**EXTRACT:**
--------------------------------
Religion and science are at best strange bedfellows, as the Catholic Church has found since the time of its unfortunate experience with Galileo. So it is significant that Pope Francis, who has shown great appetite for departing from some of the harsh rhetoric and methods of his predecessors, is issuing an encyclical on the environment at a time when the world’s leaders are once again considering a global approach to dealing with climate change.
Whenever religious figures enter into a debate on policy issues that have a strong scientific basis there is a slippery interplay between the desire to do good by addressing real problems, and the constraints that ideology and dogma impose upon the ability to do so objectively. Pope Francis’s encyclical follows this pattern.
Laden with detail, it is perhaps the most scientific document to come out of the Vatican since John Paul II discussed evolution in 1996. As a result, many in the environmental community have praised the encyclical, which affirms that human activity causes climate change and delineates many of the impacts, especially the disproportionate impact it is likely to have on the world’s poor. While calling on people of all religions to take action, however, the pope rejects, on a purely theological basis, some of the most propitious solutions on the table.
The evidence-based discussion of climate change in the encyclical resulted in part from prolonged interaction with the scientific community. The language in many places reads like a treatise from the Intergovernmental Panel on Climate Change (IPCC). Consider, for example, this excerpt:
There is a very consistent scientific consensus indicating that we are in the presence of a disturbing heating of the climate system. In recent decades, this warming was accompanied by the constant rising of the sea level, and it is also hard not to relate it with the rise in extreme weather events... It is true that there are other factors (such as volcanism, the changes in the orbit and the axis of the Earth, the solar cycle), but numerous scientific studies indicate that most of the global warming in recent decades it is due to the large concentration of greenhouse gases (carbon dioxide, methane, nitrogen oxide and others) mainly emitted due to human activity. Their concentration in the atmosphere prevents the heat of the solar rays reflected from the Earth to be dispersed in space. This is especially enhanced by the model of development based on the intensive use of fossil fuels, which is at the center of the global energy system. It is also affected by the increase of the practice of changing land use, mainly by deforestation for agricultural purposes.
The synopsis of the impacts of climate change is equally empirical:
… the heating has effects on the carbon cycle. It creates a vicious cycle which aggravates the situation even more and which will affect the availability of essential resources like drinking water, energy and agricultural production in the hottest areas, and will result in the extinction of a part of the planet’s biodiversity. The melting of polar and high altitude ice threaten the leakage of methane gas which carries high risks, and the decomposition of frozen organic matter could further accentuate the emission of carbon dioxide. In turn, the loss of tropical forests makes things worse, since these help to mitigate the climate change. The pollution produced by carbon dioxide increases the acidity of the oceans and affects the marine food chain.
Perhaps of most importance to the Pope himself, who has always expressed solidarity with the poor, the document makes it clear that the impacts of climate change are disproportionate, with the poorest countries likely to bear the largest burden. It castigates climate-change deniers in wealthy nations who “seem to focus especially on masking the problems or hiding the symptoms”.
--------------------------------
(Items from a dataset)
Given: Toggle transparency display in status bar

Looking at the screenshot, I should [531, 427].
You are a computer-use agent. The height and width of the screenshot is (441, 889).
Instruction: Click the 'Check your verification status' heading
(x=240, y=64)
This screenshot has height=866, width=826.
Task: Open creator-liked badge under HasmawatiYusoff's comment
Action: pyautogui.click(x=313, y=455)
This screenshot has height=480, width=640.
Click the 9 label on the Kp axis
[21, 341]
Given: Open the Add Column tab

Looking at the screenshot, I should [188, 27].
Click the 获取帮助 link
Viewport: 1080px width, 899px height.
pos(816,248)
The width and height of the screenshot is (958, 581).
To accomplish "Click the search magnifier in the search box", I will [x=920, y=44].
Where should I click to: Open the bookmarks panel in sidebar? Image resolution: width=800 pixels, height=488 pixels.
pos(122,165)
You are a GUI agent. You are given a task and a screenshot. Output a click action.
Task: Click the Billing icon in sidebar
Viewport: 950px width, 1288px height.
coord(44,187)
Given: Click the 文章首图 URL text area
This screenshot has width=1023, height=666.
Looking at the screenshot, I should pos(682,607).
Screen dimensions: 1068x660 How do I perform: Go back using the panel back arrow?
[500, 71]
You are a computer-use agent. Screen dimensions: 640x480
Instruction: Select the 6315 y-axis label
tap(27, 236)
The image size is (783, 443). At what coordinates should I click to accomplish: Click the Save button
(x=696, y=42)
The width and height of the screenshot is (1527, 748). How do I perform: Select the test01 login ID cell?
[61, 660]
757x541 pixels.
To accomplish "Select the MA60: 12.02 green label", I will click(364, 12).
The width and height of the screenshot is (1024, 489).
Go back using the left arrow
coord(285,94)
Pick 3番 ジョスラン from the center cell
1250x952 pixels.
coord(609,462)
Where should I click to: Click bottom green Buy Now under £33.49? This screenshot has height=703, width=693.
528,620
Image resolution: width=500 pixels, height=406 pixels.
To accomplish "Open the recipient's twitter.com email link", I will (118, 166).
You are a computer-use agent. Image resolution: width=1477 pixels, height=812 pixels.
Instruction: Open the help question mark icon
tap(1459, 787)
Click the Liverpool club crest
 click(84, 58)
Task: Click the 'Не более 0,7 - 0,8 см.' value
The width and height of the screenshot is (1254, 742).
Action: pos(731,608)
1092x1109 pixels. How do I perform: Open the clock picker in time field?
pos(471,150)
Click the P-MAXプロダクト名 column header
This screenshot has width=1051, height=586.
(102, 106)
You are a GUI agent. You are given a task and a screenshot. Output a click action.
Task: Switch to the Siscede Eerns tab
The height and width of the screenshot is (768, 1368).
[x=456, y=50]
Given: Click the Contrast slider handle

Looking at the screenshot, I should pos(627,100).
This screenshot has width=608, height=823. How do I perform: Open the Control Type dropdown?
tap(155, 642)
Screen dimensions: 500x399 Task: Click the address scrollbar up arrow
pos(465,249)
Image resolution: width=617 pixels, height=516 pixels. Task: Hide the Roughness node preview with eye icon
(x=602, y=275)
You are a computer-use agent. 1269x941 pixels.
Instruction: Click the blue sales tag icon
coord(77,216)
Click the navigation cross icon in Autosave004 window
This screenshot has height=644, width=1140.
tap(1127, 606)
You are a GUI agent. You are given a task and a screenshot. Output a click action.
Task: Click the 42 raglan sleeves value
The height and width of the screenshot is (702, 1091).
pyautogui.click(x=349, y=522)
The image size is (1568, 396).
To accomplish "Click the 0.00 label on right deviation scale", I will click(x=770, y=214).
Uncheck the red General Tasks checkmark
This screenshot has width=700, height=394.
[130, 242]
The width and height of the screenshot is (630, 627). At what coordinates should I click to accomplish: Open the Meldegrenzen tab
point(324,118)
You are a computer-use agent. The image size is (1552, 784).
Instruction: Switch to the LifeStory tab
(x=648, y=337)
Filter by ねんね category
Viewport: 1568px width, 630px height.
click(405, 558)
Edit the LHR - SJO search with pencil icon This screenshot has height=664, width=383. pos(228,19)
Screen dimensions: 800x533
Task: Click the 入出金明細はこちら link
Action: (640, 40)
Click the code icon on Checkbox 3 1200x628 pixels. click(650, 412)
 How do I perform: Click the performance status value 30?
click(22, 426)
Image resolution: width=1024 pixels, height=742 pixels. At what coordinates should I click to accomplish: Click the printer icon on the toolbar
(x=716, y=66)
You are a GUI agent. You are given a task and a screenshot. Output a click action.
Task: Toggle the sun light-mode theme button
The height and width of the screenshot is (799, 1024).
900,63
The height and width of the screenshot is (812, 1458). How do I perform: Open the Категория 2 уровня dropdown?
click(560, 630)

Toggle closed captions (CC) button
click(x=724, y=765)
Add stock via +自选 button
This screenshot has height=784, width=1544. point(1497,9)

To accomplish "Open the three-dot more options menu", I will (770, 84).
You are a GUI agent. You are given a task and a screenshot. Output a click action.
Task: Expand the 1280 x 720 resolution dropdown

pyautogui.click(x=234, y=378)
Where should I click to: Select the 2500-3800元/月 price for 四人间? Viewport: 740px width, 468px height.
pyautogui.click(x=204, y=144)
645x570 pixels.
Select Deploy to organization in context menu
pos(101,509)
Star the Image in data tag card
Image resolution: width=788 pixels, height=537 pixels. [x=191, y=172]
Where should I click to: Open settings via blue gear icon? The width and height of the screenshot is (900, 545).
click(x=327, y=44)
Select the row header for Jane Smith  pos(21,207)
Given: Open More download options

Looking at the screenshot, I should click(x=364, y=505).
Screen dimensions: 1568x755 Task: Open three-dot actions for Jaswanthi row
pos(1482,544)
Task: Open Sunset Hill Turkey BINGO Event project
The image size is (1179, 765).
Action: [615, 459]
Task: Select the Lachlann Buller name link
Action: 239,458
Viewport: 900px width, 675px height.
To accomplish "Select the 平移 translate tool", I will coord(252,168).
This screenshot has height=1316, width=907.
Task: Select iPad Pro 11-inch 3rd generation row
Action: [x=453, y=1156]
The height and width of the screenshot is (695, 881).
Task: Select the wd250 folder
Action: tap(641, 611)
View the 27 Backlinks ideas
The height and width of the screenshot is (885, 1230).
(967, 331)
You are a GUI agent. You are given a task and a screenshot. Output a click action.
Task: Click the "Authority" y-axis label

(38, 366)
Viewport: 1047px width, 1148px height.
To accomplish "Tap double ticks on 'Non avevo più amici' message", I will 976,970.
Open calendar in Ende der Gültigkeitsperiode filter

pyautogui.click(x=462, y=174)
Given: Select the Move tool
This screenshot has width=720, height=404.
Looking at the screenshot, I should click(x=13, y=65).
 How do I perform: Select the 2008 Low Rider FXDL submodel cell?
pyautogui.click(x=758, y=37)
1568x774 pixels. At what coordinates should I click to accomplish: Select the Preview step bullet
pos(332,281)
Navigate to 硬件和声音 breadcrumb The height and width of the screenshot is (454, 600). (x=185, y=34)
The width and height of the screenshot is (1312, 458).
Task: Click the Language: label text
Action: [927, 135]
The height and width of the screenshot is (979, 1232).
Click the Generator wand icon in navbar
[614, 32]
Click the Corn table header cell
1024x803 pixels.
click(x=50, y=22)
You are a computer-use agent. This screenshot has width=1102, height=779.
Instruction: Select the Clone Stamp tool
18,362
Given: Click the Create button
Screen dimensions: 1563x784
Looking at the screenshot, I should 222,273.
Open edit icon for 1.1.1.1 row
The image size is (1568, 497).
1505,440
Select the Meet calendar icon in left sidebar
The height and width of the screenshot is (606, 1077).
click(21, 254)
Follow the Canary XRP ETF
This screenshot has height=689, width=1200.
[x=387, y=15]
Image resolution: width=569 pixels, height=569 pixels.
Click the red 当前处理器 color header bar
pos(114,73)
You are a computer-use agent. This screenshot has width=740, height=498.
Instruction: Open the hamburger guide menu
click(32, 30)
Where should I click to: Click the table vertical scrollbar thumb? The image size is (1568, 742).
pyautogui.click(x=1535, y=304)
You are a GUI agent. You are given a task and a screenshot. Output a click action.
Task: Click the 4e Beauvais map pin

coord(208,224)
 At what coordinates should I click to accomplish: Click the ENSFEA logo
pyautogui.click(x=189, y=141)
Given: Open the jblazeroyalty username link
--------------------------------
**ACTIVITY LIST:**
(a) In the article on Pope Francis's encyclical, whom does the document castigate in wealthy nations?
(b) Write out the passage of the article on Pope Francis's encyclical starting with "The synopsis of" and going on through "marine food chain.".

**SOLVED TASKS:**
(a) It castigates climate-change deniers in wealthy nations.

(b)
The synopsis of the impacts of climate change is equally empirical:
… the heating has effects on the carbon cycle. It creates a vicious cycle which aggravates the situation even more and which will affect the availability of essential resources like drinking water, energy and agricultural production in the hottest areas, and will result in the extinction of a part of the planet’s biodiversity. The melting of polar and high altitude ice threaten the leakage of methane gas which carries high risks, and the decomposition of frozen organic matter could further accentuate the emission of carbon dioxide. In turn, the loss of tropical forests makes things worse, since these help to mitigate the climate change. The pollution produced by carbon dioxide increases the acidity of the oceans and affects the marine food chain.